Mango Truffles Recipe: No Bake Treats for Sweet Moments

A delightful No Bake Mango Truffles recipe, bursting with fresh mango flavor and creamy texture, perfect for warm weather gatherings.
Prep Time 15 minutes
Chilling Time 45 minutes
Total Time 1 hour
Servings: 12 truffles
Course: Dessert
Cuisine: Tropical
Calories: 120

Ingredients
  

For the Truffles
  • 1 cup Ripe Mango pureed
  • 8 oz Cream Cheese softened
  • 1 cup Powdered Sugar
  • 1 teaspoon Vanilla Extract
  • 1 teaspoon Lemon Juice
For the Coating
  • 1 cup White Chocolate for coating
  • 1 cup Desiccated Coconut

Equipment

  • blender
  • Mixing Bowl
  • Hand mixer
  • Baking tray
  • Parchment paper
  • Microwave-safe bowl
  • Fork

Method
 

Step-by-Step Instructions
  1. Begin by peeling and chopping the ripe mango into small pieces. Place the mango chunks in a blender and blend until smooth and creamy.
  2. In a mixing bowl, combine the mango puree with softened cream cheese. Blend until creamy, then add powdered sugar and vanilla extract, mixing to combine.

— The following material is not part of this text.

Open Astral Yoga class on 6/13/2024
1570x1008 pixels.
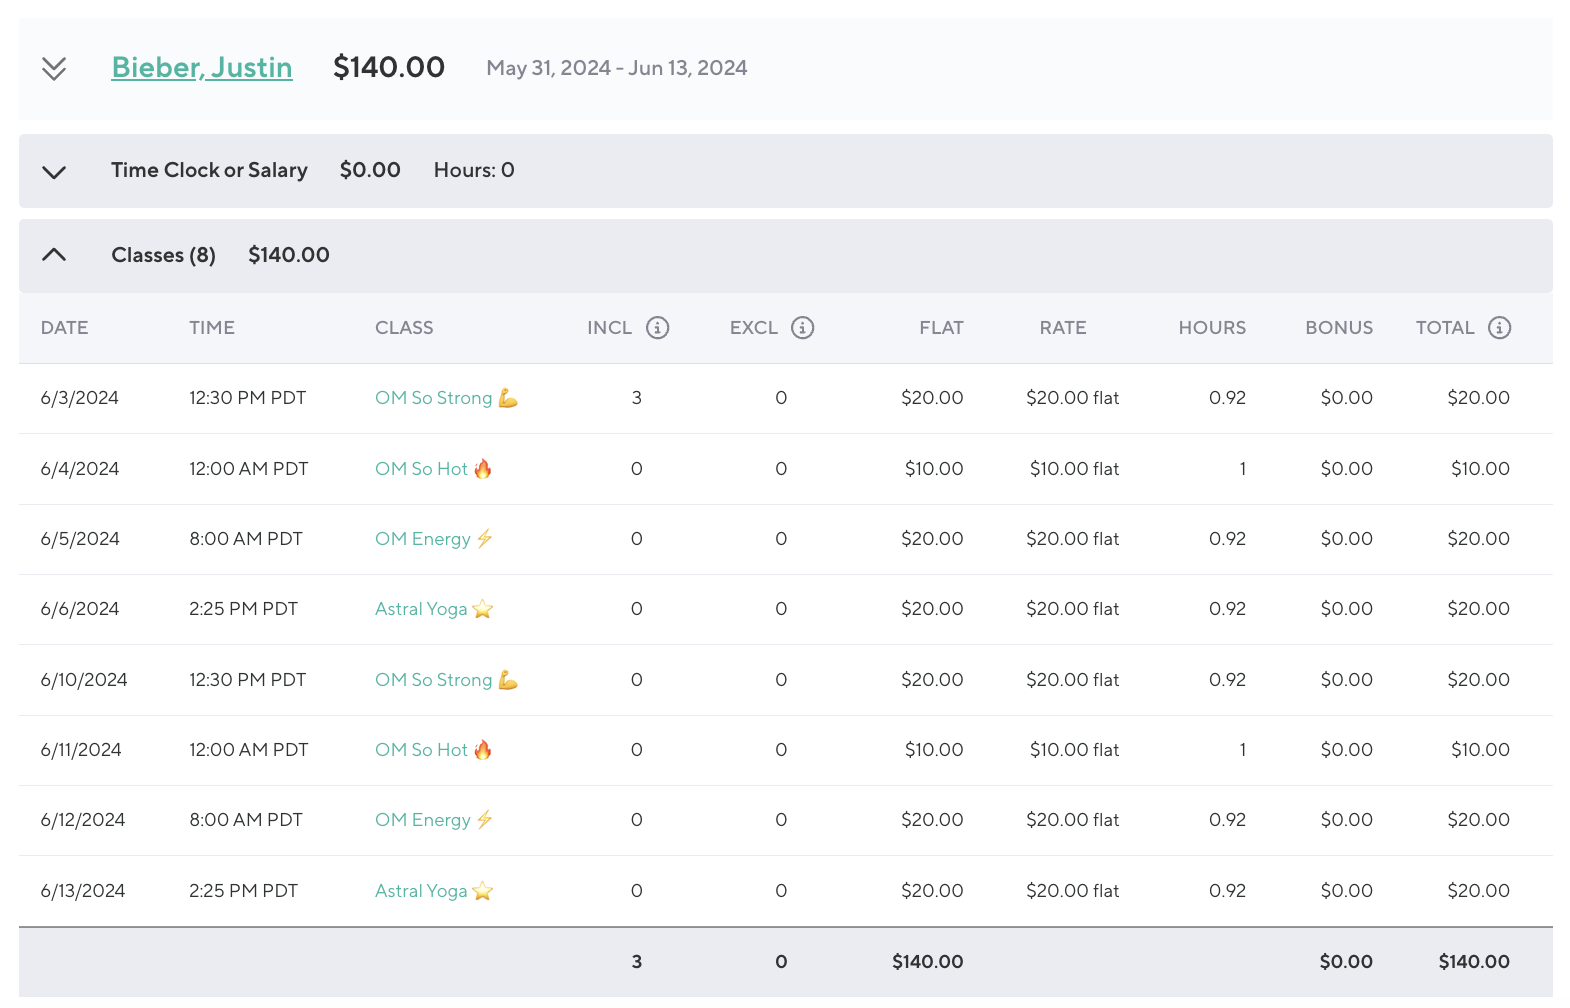[421, 891]
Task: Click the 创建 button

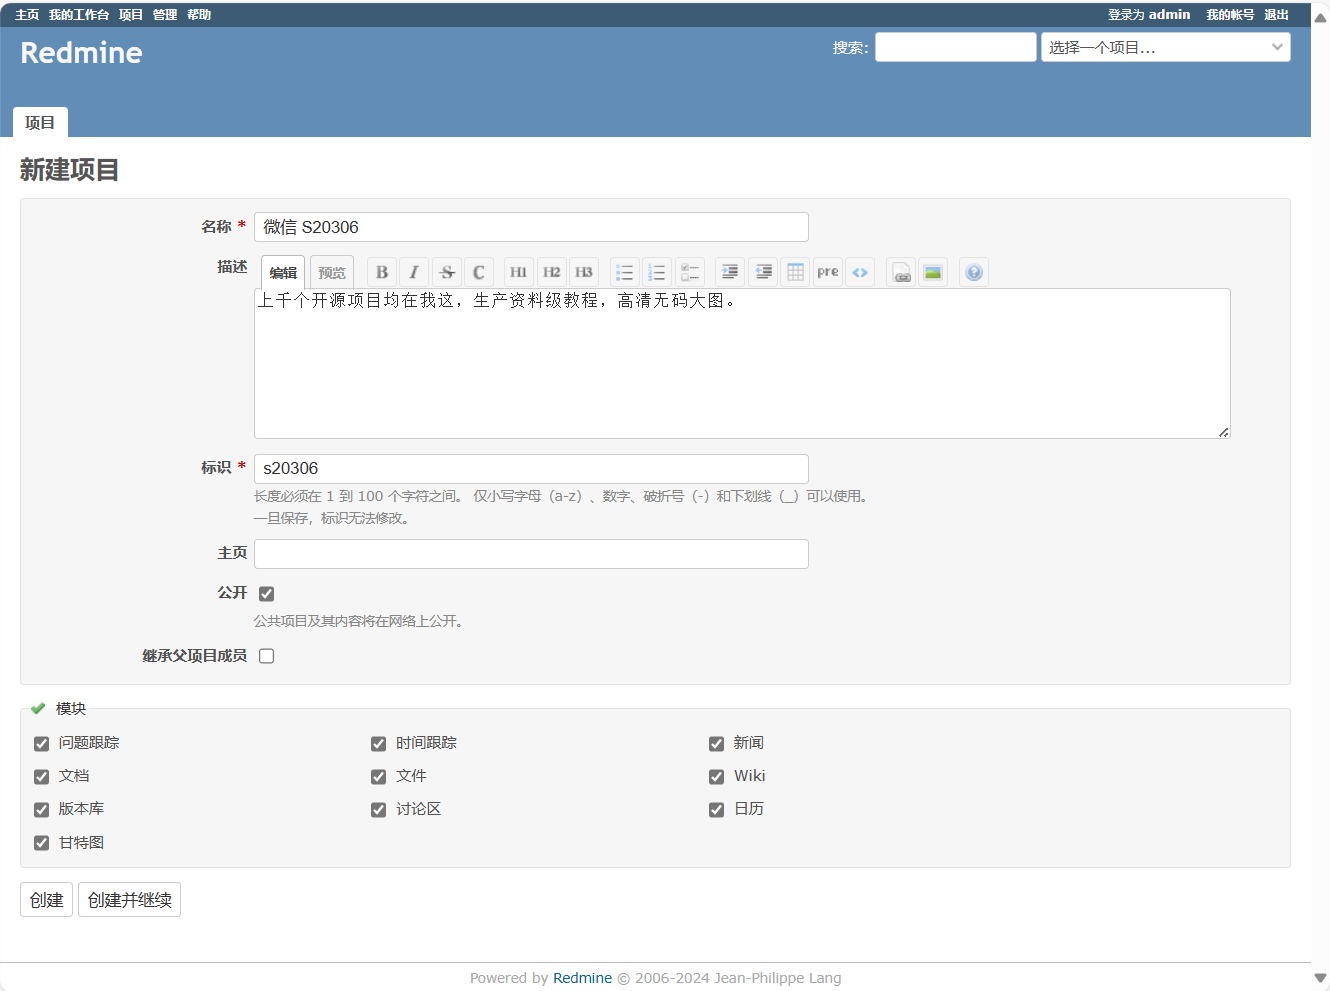Action: (x=46, y=900)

Stir in lemon juice.
  3. Roll a small portion of the mango mixture into a ball about 1 inch in diameter and place on a baking tray lined with parchment paper.
  4. Refrigerate the tray of truffles for at least 30 minutes to firm them up.
  5. Melt white chocolate in a microwave-safe bowl, heating in 20-30 second intervals until fully melted and smooth.
  6. Dip each chilled truffle into the melted chocolate, letting the excess drip off before returning them to parchment paper.
  7. While the chocolate is still wet, sprinkle desiccated coconut over the truffles, pressing gently to adhere.
  8. Return the coated truffles to the refrigerator for an additional 15 minutes to let the chocolate set properly.

Nutrition

Serving: 1truffleCalories: 120kcalCarbohydrates: 15gProtein: 2gFat: 6gSaturated Fat: 4gCholesterol: 15mgSodium: 30mgPotassium: 50mgSugar: 12gVitamin A: 500IUVitamin C: 5mgCalcium: 20mgIron: 0.5mg

Notes

Store truffles in an airtight container in the fridge for up to 5 days. Not recommended to freeze.